Exercise description -
Return the entries below without any change, starting at the line that contains "Viewport: 378px width, 472px height." and continuing through the end of the entries.

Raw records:
-- BEGIN --

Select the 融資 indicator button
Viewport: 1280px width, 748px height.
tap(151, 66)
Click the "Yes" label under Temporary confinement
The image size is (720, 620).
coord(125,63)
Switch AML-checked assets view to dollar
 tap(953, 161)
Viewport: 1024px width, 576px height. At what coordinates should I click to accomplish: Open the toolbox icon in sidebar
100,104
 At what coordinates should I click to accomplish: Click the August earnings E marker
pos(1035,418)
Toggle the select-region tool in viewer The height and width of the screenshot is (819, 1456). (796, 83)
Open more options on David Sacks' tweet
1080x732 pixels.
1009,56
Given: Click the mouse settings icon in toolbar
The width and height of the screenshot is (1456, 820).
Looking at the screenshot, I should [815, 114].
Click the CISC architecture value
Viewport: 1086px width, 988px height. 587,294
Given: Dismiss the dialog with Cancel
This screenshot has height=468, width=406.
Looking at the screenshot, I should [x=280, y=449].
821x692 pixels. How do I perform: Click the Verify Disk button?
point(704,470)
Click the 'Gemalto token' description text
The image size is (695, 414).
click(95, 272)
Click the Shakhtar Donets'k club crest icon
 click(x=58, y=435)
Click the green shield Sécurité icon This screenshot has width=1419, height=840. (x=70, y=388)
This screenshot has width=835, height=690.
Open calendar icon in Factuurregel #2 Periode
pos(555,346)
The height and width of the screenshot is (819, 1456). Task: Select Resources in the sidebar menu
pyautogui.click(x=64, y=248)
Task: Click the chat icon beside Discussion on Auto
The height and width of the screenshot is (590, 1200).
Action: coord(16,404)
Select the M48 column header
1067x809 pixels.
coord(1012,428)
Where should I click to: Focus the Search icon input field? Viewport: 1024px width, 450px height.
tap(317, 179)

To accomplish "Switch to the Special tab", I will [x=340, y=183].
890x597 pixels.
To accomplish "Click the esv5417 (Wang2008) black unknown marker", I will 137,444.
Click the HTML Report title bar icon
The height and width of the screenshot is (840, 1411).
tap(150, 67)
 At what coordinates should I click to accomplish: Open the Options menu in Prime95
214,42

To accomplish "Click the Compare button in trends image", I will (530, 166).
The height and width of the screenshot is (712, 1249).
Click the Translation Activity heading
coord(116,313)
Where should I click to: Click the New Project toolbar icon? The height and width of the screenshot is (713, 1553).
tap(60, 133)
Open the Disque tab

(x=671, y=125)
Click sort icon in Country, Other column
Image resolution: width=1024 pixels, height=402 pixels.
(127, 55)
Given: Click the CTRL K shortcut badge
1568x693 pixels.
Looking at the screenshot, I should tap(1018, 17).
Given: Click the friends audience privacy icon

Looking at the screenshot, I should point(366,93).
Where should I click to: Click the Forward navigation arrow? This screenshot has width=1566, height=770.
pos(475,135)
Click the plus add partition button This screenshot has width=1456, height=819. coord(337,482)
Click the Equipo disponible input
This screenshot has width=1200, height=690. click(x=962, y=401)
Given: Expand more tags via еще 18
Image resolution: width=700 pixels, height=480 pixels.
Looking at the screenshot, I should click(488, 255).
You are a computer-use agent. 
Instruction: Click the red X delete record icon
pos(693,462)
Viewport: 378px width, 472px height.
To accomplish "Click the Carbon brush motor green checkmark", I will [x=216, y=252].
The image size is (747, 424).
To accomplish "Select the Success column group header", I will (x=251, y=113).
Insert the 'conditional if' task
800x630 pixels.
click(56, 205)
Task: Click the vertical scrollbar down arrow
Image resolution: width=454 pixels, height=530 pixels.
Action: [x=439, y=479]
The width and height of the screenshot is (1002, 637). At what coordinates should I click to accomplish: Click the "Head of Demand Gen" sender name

-- END --

Solution -
Viewport: 378px width, 472px height.
To accomplish "Click the Carbon brush motor green checkmark", I will [x=216, y=252].
The image size is (747, 424).
To accomplish "Select the Success column group header", I will (x=251, y=113).
Insert the 'conditional if' task
800x630 pixels.
click(56, 205)
Task: Click the vertical scrollbar down arrow
Image resolution: width=454 pixels, height=530 pixels.
Action: [x=439, y=479]
The width and height of the screenshot is (1002, 637). At what coordinates should I click to accomplish: Click the "Head of Demand Gen" sender name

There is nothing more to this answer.